I am using random forest as my regression model and have the following data where X is a high dimensional data set in a simplex form. I have tried using permutation and the following code:

 import numpy as np
import pandas as pd
from sklearn.model_selection import train_test_split
from sklearn.ensemble import RandomForestRegressor
from sklearn.metrics import mean_squared_error

X = pd.read_csv("X_p.csv", delimiter=",", engine="c", index_col=0, low_memory=False)
Y = pd.read_csv("Y_p.csv", delimiter=",", engine="c", low_memory=False)

X = X.iloc[:, 1:]
Y = Y.iloc[:, 1:]

Y = Y['0'].values.ravel()

X_train, X_test, Y_train, Y_test = train_test_split(X, Y, test_size=0.25, random_state=42)

rf_model = RandomForestRegressor(n_estimators=100,min_samples_split=5,max_depth=50, random_state=42)


original_mse = mean_squared_error(Y_train, rf_model.fit(X_train, Y_train).predict(X_train))

permuted_mse = []
for _ in range(10):  # Number of permutations
    permuted_Y = np.random.permutation(Y_train)
    permuted_mse.append(mean_squared_error(permuted_Y, rf_model.fit(X_train, permuted_Y).predict(X_train)))

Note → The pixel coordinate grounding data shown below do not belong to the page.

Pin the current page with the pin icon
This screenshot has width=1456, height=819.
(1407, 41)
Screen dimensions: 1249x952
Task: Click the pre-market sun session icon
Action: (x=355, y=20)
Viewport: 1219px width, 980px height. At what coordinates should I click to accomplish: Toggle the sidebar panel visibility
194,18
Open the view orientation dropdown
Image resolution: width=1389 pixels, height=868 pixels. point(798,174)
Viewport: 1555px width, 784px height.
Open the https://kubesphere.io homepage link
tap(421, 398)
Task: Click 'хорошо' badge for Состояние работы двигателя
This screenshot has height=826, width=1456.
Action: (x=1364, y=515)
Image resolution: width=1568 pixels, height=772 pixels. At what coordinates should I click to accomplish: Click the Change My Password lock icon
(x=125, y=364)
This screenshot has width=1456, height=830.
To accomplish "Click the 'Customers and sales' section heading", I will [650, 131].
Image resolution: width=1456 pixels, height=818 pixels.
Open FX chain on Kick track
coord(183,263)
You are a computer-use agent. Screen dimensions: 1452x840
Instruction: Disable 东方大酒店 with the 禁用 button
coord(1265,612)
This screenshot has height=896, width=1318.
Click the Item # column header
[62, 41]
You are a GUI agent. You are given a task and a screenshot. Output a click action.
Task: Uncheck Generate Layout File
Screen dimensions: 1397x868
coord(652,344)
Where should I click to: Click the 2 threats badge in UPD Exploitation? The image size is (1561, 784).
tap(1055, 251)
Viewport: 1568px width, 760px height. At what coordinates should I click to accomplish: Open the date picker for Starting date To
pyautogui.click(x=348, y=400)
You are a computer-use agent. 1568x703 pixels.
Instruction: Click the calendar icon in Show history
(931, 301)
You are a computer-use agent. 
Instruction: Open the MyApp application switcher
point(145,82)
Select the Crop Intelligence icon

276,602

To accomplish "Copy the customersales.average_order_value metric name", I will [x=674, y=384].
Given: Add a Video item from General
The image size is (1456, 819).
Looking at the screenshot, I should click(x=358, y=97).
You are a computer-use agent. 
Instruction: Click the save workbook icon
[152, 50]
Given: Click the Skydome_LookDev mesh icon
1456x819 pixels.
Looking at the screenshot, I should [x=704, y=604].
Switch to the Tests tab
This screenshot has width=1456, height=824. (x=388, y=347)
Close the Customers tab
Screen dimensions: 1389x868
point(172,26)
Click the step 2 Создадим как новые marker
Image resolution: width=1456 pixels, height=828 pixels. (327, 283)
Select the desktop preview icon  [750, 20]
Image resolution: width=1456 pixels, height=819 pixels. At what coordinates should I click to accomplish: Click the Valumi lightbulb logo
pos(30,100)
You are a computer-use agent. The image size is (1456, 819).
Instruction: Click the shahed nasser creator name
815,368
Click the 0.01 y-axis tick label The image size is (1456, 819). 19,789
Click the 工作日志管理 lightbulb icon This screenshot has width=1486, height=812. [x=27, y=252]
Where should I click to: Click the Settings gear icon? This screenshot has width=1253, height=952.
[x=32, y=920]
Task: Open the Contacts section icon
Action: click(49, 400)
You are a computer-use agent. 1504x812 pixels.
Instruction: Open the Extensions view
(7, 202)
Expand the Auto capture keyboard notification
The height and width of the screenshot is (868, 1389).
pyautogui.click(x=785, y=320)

# Step 6: Significance Testing based on MSE
p_value_mse = np.sum(permuted_mse > original_mse) / (len(permuted_mse)+1)

# Print results
print("Original MSE:", original_mse)
print("Permutation test p-value based on MSE:", p_value_mse)

output:

Original MSE: 2.2922379491349436
Permutation test p-value based on MSE: 0.9090909090909091

Process finished with exit code 0

Just running 10 permutations the code takes quite a long time and it always returns a very high p value (bassicly all permuted mse's are larger than the initial one) what is my mistake? I have tried to modify my random forest parameters but nothings seems to help.


Solution

  • I guess the idea behind using mse is to evaluate that our initial mse should be lower than a randomly permuted vision of the data

    That highlights the problem with the implementation of the permutation test: your alternative hypothesis is that the observed MSE is lower than if Y were independent of X. In other words, a lower MSE is "more extreme" than one would expect to get by chance under the null hypothesis. So the last step should be:

    p_value_mse = (np.sum(permuted_mse <= original_mse) + 1) / (len(permuted_mse)+1)
    

    This makes three changes to the above code:

    • Use < instead of > to correspond with the alternative hypothesis being tested.
    • Use <= instead of < because elements of the null distribution equal to your observed statistic would also be considered "extreme".
    • Add +1 in the numerator as well as the denominator (reference). These +1s are commonly interpreted as including the original observation in the permutation distribution, which gives an intuitive reason for including them in both the numerator and denominator. See 1 for more information, though: there is a case to be made for this being an approximation to a (long-run) "exact" p-value (despite the use of randomization).

    You might also read the SciPy tutorial about Resampling and Monte Carlo Methods if you're unfamiliar with the topic of permutation tests.